I guess you mean this:

That flag is

  1. Irrelevant for GemmEx usage
  2. Deprecated

Sometimes people think it is a way to switch Tensorcore usage on/off. That may have once been true for a very specific non-GemmEx case/usage, but it is no longer true, and it was never true (to my knowledge) for GemmEx. In any event it no longer serves any such purpose.

So its not surprising your results are similar/comparable. They are both doing the same thing. The idea that one is using tensor core and the other isn’t is false.

(I don’t know if I should point this out or not, as it is besides the point. But the math mode is a sticky setting. Once you set it, it remains. Therefore setting it on your first iteration means it will be set that way for all subsequent iterations.

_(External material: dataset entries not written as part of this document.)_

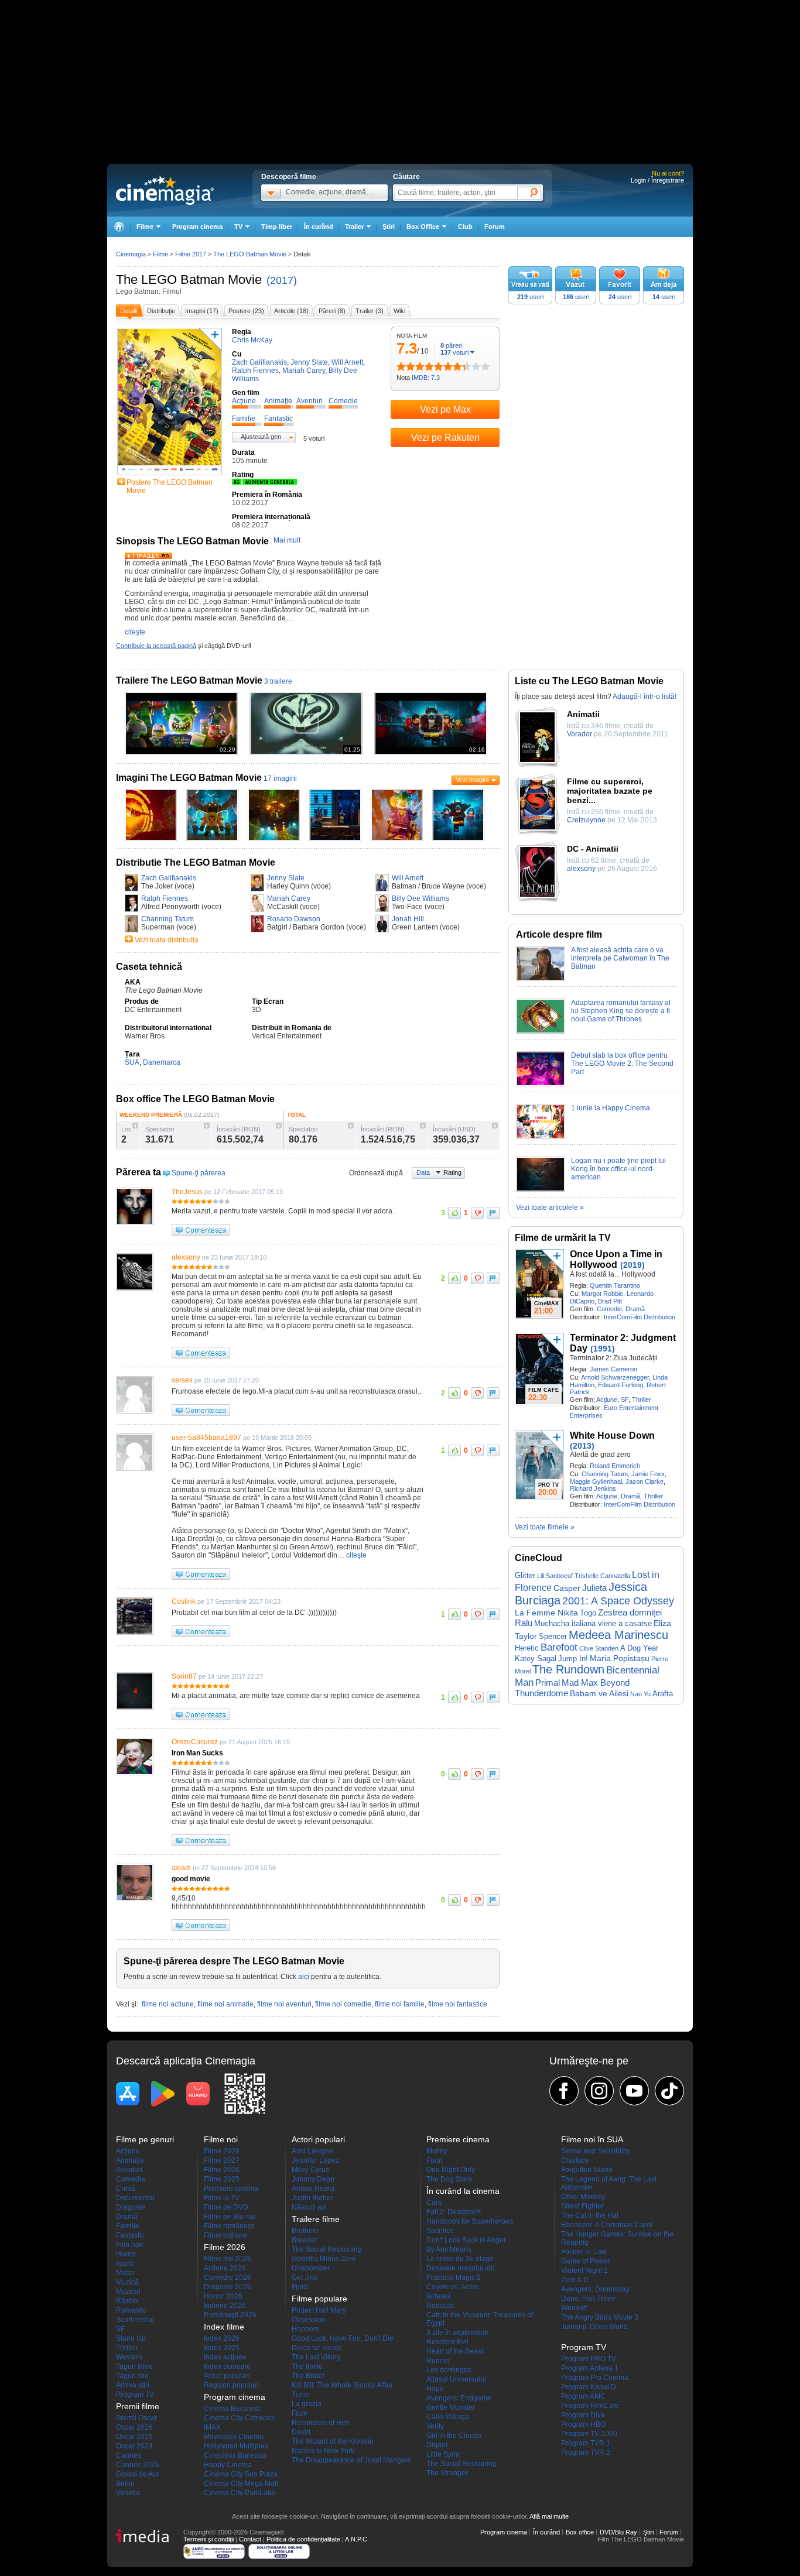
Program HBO (583, 2424)
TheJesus (187, 1192)
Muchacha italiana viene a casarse (593, 1623)
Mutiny (436, 2151)
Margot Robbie (602, 1293)
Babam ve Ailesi (599, 1693)
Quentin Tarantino (615, 1285)
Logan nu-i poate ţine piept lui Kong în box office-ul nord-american (618, 1169)
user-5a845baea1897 (206, 1437)
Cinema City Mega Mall (241, 2483)
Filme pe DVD (226, 2207)
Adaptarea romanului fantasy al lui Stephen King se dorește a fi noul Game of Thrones (621, 1011)
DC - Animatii (592, 848)
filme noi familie (400, 2004)
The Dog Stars (449, 2179)
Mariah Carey (288, 898)
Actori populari (227, 2376)
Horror (126, 2254)
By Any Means (448, 2249)
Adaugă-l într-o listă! (644, 696)
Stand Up (131, 2338)
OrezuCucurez (195, 1742)
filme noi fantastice (457, 2004)
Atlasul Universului (456, 2379)
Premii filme (137, 2406)
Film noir (129, 2245)
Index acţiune (225, 2357)
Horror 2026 (223, 2296)
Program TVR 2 (585, 2452)
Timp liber (276, 226)
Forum (494, 226)
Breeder (304, 2240)
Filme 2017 (190, 254)
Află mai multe (549, 2516)
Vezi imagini (472, 779)
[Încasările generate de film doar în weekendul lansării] (279, 1125)
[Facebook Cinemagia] (564, 2090)
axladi (181, 1868)
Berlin (125, 2483)
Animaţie (130, 2160)
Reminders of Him (320, 2423)
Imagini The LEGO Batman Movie (189, 778)
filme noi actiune (168, 2004)
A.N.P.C (356, 2539)
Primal (547, 1682)
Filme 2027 (222, 2160)
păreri (451, 345)
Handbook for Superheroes (469, 2221)
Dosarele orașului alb (460, 2268)
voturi (454, 352)
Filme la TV (222, 2198)
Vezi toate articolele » (550, 1207)
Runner (438, 2361)
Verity (435, 2426)
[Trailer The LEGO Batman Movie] (148, 557)
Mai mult (286, 540)
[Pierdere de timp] (405, 366)
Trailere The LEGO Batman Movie (189, 680)
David (301, 2432)
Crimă (125, 2188)
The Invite (307, 2366)
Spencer (553, 1636)
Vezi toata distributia (167, 940)
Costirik (184, 1601)
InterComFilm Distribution (639, 1316)
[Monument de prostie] (401, 366)
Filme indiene (225, 2235)
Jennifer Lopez (315, 2160)
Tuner (301, 2394)
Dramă (635, 1308)
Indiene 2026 (225, 2305)
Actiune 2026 (225, 2268)
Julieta (594, 1588)
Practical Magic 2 (453, 2277)
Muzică (127, 2282)
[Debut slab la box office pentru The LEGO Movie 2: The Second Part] (540, 1084)
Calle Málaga (447, 2417)
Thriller (641, 1399)
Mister (125, 2273)
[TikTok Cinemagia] (669, 2090)
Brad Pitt (610, 1301)
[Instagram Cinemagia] (599, 2090)
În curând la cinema (463, 2191)
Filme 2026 (222, 2170)
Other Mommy (583, 2197)
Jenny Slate (286, 878)
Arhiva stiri (132, 2385)
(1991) (602, 1348)
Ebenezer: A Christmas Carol (606, 2225)
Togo (588, 1612)
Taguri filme (134, 2366)
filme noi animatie (225, 2004)
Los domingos (448, 2370)
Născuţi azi (309, 2207)
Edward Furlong (620, 1384)
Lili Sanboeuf (555, 1575)
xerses (182, 1380)
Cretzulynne (586, 820)
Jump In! (573, 1658)
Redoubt (440, 2305)
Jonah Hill (408, 919)
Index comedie (227, 2366)
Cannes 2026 (137, 2465)
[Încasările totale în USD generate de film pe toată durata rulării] (495, 1125)
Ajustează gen (261, 436)
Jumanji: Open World (594, 2327)
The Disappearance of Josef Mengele (351, 2460)
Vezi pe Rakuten (445, 438)
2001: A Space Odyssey (618, 1601)
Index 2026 (222, 2338)
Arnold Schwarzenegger (615, 1377)
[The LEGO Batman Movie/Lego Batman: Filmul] (151, 839)
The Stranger (447, 2473)
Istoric (125, 2263)
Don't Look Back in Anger (466, 2240)
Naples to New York (323, 2451)
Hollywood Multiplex (236, 2446)
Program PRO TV (588, 2359)
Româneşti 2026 (230, 2315)
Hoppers (305, 2329)
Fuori (434, 2160)
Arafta (662, 1693)
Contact (250, 2539)
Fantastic (130, 2235)
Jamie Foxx (648, 1473)
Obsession (309, 2320)
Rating (452, 1172)
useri (530, 296)
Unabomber (311, 2268)
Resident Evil (447, 2342)
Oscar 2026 (134, 2427)
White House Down (612, 1435)
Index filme (224, 2326)
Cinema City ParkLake (239, 2493)
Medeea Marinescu (618, 1634)
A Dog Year (639, 1648)
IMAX (212, 2427)
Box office (580, 2532)
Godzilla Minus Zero (323, 2259)
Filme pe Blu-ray (230, 2217)
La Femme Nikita (546, 1612)
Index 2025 (222, 2348)
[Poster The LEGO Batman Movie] (169, 476)
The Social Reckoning (327, 2249)
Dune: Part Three (588, 2298)
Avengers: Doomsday (595, 2289)
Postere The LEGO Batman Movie (170, 486)
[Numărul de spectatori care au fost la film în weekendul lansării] (207, 1125)
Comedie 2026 (227, 2277)
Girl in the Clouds (453, 2435)
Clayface (575, 2160)
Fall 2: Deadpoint (453, 2212)
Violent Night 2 (584, 2270)
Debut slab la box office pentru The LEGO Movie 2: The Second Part (622, 1063)
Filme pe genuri (145, 2139)
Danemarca (161, 1062)
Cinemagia (131, 254)
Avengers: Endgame (458, 2398)
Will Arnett (407, 878)
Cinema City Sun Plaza (241, 2474)
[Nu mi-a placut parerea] (477, 1213)
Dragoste (130, 2207)
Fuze (299, 2413)
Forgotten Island (587, 2170)
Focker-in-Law (584, 2252)
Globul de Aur (137, 2474)
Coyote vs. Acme (452, 2287)
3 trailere (278, 681)
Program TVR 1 (585, 2443)
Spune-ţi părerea (198, 1173)
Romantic (131, 2310)
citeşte (135, 632)
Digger (437, 2445)
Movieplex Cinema (234, 2437)
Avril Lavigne (312, 2151)
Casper (566, 1588)
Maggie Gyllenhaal (596, 1481)
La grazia (307, 2404)
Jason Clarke (644, 1481)
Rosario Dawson (293, 919)
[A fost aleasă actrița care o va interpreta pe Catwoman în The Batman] (540, 979)
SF (624, 1399)
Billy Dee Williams (420, 898)
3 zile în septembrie (457, 2332)
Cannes (128, 2455)
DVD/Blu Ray (618, 2532)
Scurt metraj (135, 2320)
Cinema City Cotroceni (240, 2418)
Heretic (527, 1648)
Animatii (583, 714)
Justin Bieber (312, 2198)
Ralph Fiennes (164, 898)
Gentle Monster (450, 2407)
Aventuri (129, 2170)
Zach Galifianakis (168, 878)
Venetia (128, 2493)
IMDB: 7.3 (426, 377)
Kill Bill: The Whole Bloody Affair (342, 2385)
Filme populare (319, 2298)
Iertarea (438, 2296)
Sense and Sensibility (595, 2151)
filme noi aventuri (284, 2004)
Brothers (305, 2231)
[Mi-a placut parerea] (454, 1213)
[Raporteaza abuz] (493, 1213)
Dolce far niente (317, 2348)
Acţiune (606, 1399)
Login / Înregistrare (657, 180)
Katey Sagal (535, 1658)
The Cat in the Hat (589, 2215)
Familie (127, 2226)
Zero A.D (575, 2280)
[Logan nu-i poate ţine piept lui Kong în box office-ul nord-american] (540, 1189)
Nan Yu (640, 1693)
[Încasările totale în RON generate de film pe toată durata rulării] (423, 1125)
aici (303, 1977)
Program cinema (197, 226)
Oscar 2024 (134, 2446)
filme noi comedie (343, 2004)
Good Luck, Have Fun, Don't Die (343, 2338)
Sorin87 (184, 1676)
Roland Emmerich (615, 1465)
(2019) (632, 1265)
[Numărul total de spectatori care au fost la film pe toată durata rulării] (351, 1125)
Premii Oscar (136, 2418)
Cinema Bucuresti (232, 2409)
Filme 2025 (222, 2179)
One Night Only (450, 2170)
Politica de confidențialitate (303, 2539)
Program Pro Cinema (594, 2377)
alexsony (186, 1257)
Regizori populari (231, 2385)
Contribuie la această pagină (156, 645)
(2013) (582, 1445)
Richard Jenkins (593, 1488)
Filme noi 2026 (227, 2259)
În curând (318, 226)
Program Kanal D (588, 2387)
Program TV (135, 2394)
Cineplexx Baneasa (235, 2455)
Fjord (300, 2287)
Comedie (609, 1308)
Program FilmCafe (590, 2406)
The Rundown (568, 1669)
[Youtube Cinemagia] (634, 2090)
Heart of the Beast (454, 2351)
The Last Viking (316, 2357)
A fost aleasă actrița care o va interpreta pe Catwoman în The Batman (620, 958)
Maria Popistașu (619, 1658)
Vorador (579, 734)
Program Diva (583, 2415)
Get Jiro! (305, 2277)
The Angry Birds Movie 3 (599, 2317)
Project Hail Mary (319, 2310)
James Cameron (613, 1369)
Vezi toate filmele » (545, 1527)
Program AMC (583, 2396)
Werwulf (574, 2308)
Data (423, 1172)
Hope (435, 2389)
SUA (132, 1062)
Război (127, 2301)
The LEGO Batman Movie (189, 279)
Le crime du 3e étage (460, 2259)
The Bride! (308, 2376)
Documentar (135, 2198)
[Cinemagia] (119, 227)
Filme (160, 254)
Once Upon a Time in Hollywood (616, 1259)
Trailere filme (316, 2219)
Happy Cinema (228, 2465)
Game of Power (585, 2261)
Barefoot (559, 1647)
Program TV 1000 (589, 2434)
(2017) (281, 280)
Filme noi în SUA (592, 2139)
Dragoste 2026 (227, 2287)
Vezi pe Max (445, 409)
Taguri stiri (132, 2376)
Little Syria (443, 2454)
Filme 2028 (222, 2151)
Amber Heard (313, 2188)
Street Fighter (582, 2206)
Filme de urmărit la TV (563, 1238)
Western (129, 2357)
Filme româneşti (229, 2226)
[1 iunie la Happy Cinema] (540, 1137)
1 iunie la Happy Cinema (610, 1108)
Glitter (525, 1575)
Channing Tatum (167, 919)
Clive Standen (598, 1648)
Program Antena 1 (589, 2368)
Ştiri (388, 226)
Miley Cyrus (310, 2170)
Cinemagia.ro (165, 190)
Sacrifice (440, 2231)
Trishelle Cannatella (602, 1575)
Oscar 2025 (134, 2437)
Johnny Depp (313, 2179)
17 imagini (280, 778)
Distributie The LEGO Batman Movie (195, 862)
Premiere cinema (231, 2188)
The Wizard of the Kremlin (333, 2441)
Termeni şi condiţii (208, 2539)
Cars (434, 2202)
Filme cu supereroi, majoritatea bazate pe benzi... (609, 791)
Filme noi (221, 2139)
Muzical (128, 2291)
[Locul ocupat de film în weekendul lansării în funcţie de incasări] (135, 1125)
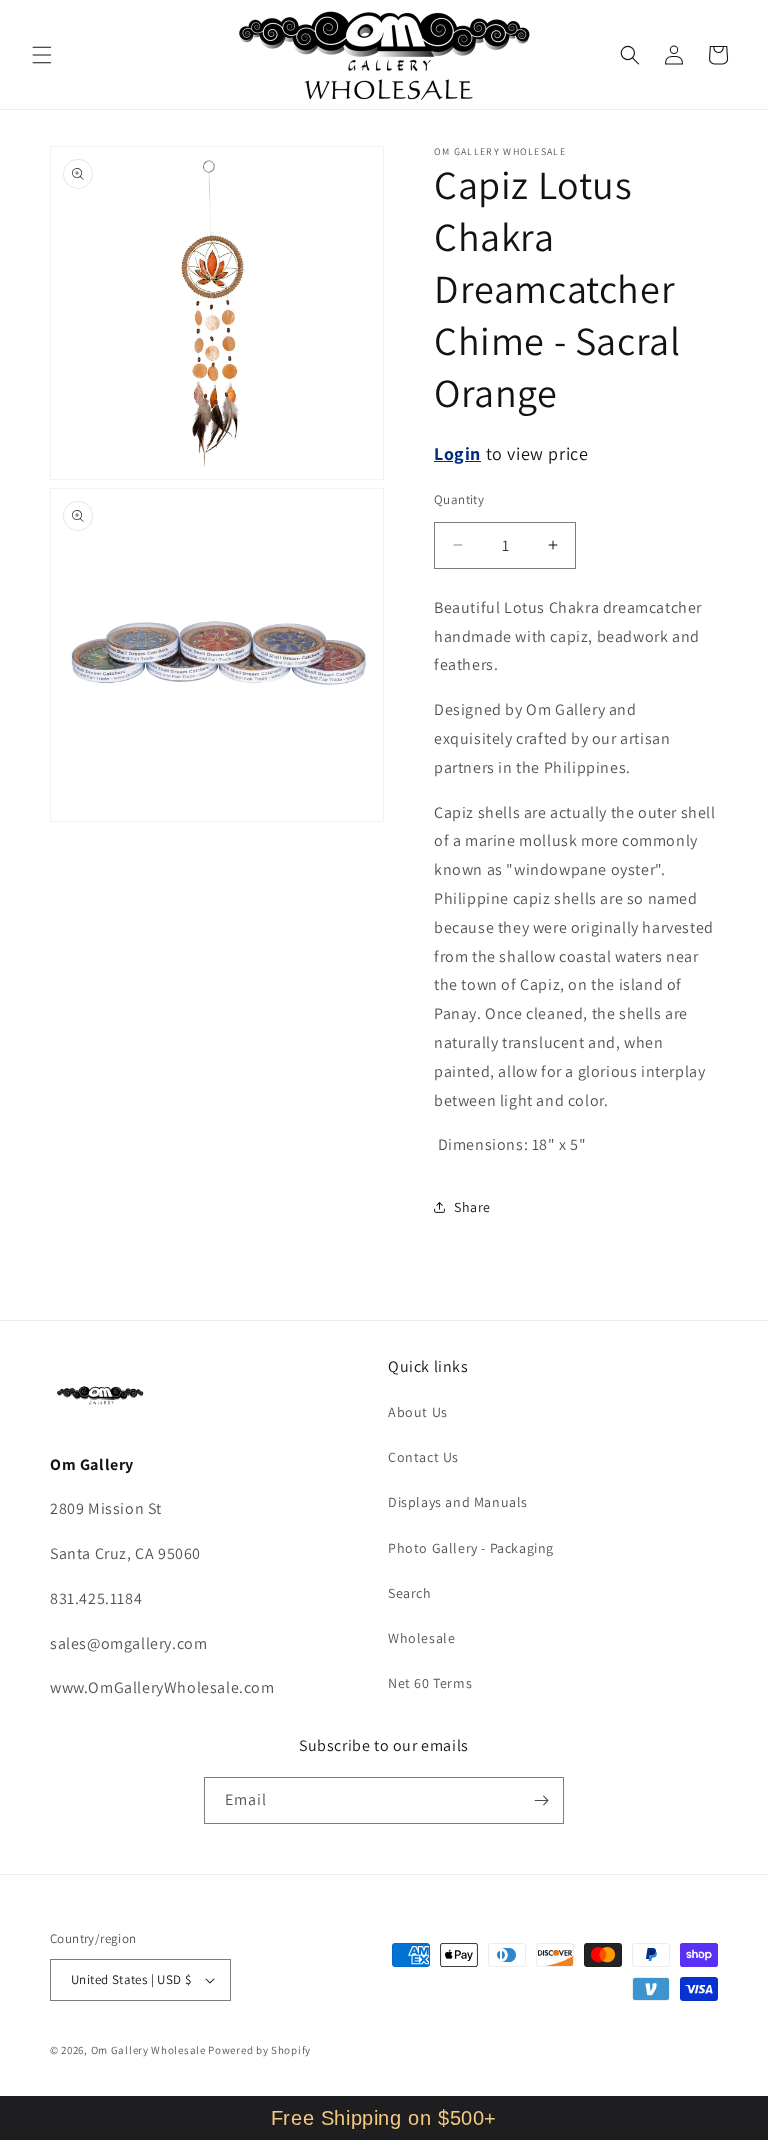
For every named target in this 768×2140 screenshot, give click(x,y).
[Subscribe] (541, 1800)
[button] (42, 55)
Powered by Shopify (259, 2050)
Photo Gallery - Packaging (471, 1548)
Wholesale (421, 1638)
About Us (418, 1412)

But even if you “fixed” that, e.g. by switching the math mode to default on subsequent iterations, you would not observe a significant difference.)

1 Like

Thx for explanation.
Now following on your stick settings, I looked for flag to turn off but looks like there is no explicit ways to turn off these days?
I look at: 2.2.10 cublasMath_t
CUBLAS_DEFAULT_MATH but it says tensor core is used whenever possible.

CUBLAS_PEDANTIC_MATH says may not best performative setting but nothing said about tensor core.
CUBLAS_TF32_TENSOR_OP_MATH will use tensor core…
CUBLAS_MATH_DISALLOW_REDUCED_PRECISION_REDUCTION nothing said about tensor core.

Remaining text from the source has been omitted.